Work order
Write out the lines below once more, exactly as they appear. Do not include pictures.

Supplied entries
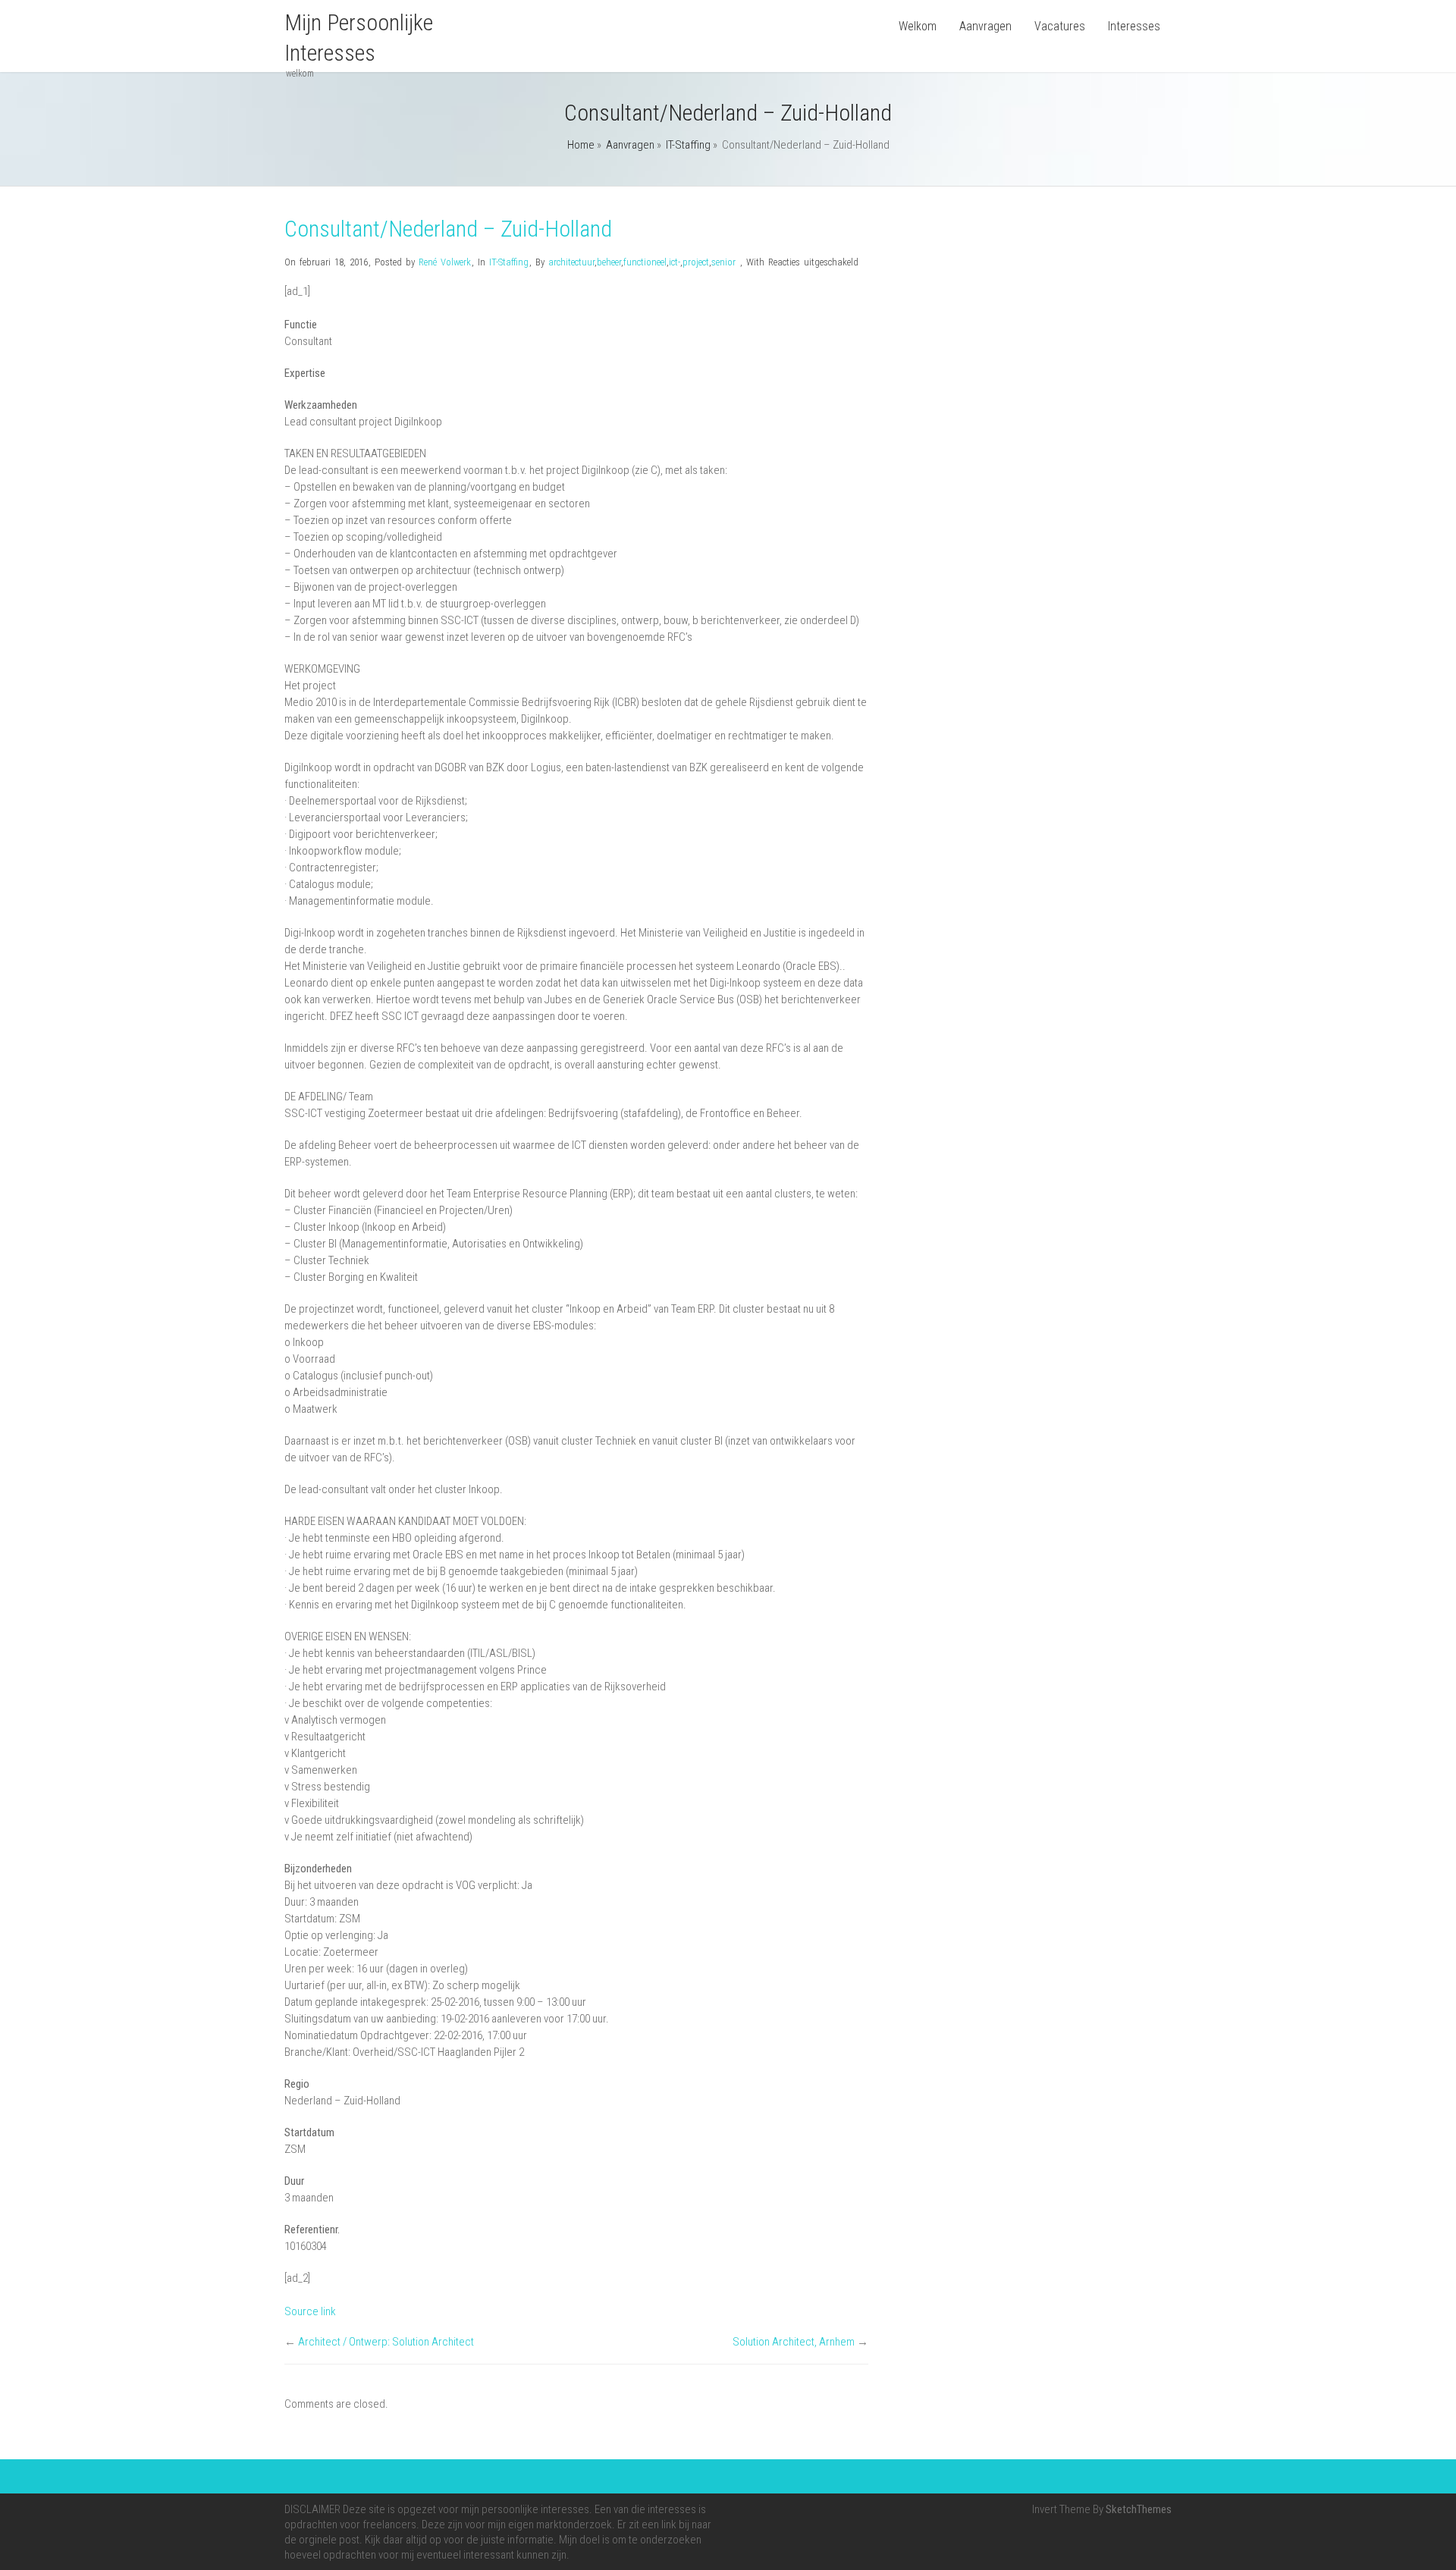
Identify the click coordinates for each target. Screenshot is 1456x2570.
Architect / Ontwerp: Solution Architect (386, 2342)
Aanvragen (985, 26)
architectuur (571, 262)
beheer (609, 262)
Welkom (918, 26)
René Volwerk (445, 262)
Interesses (1134, 26)
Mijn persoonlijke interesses (358, 37)
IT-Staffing (688, 145)
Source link (310, 2311)
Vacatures (1059, 26)
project (695, 262)
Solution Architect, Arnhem (794, 2342)
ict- (674, 262)
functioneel (645, 262)
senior (723, 262)
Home (581, 145)
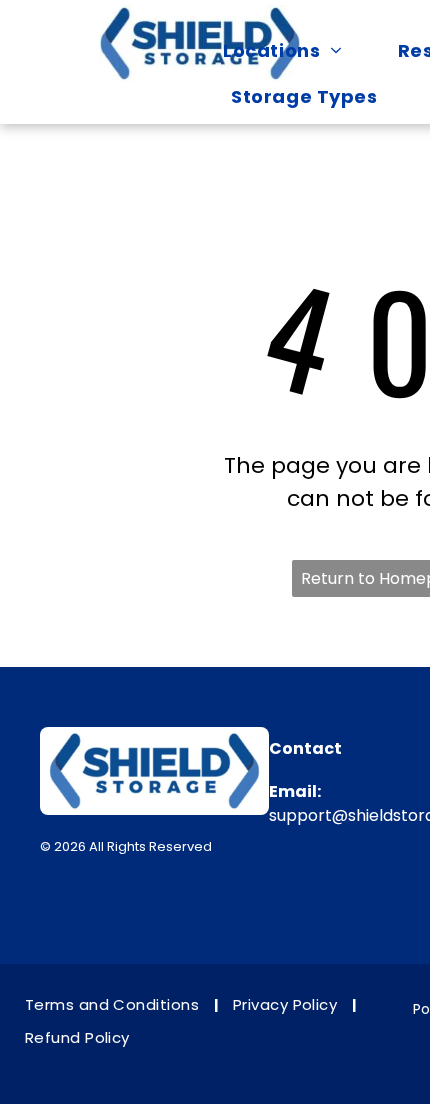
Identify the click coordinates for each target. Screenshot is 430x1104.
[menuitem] (292, 50)
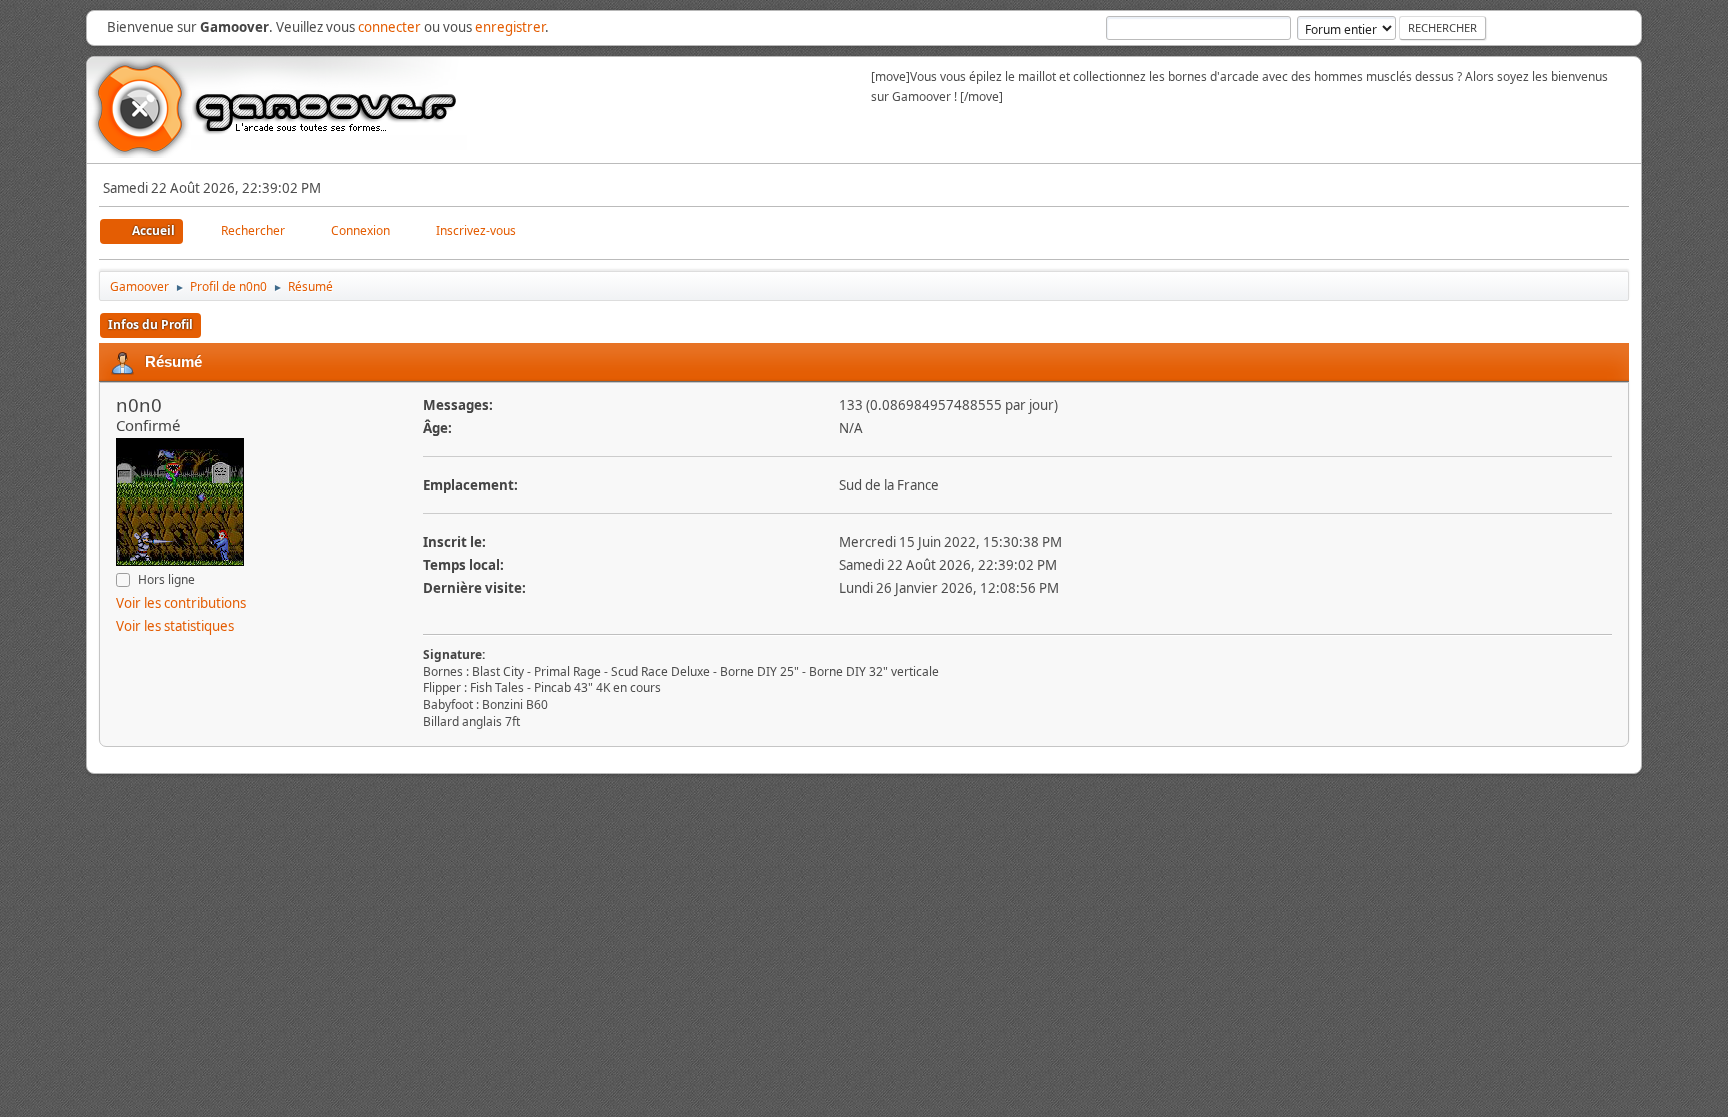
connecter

Written response
Identify the click coordinates for each target. Screenshot is 1456x2570.
Architect / Ontwerp: Solution Architect (386, 2342)
Aanvragen (985, 26)
architectuur (571, 262)
beheer (609, 262)
Welkom (918, 26)
René Volwerk (445, 262)
Interesses (1134, 26)
Mijn persoonlijke interesses (358, 37)
IT-Staffing (688, 145)
Source link (310, 2311)
Vacatures (1059, 26)
project (695, 262)
Solution Architect, Arnhem (794, 2342)
ict- (674, 262)
functioneel (645, 262)
senior (723, 262)
Home (581, 145)
Identify the click coordinates for each target. Screenshot is 430x1104.
[menuitem] (292, 50)
connecter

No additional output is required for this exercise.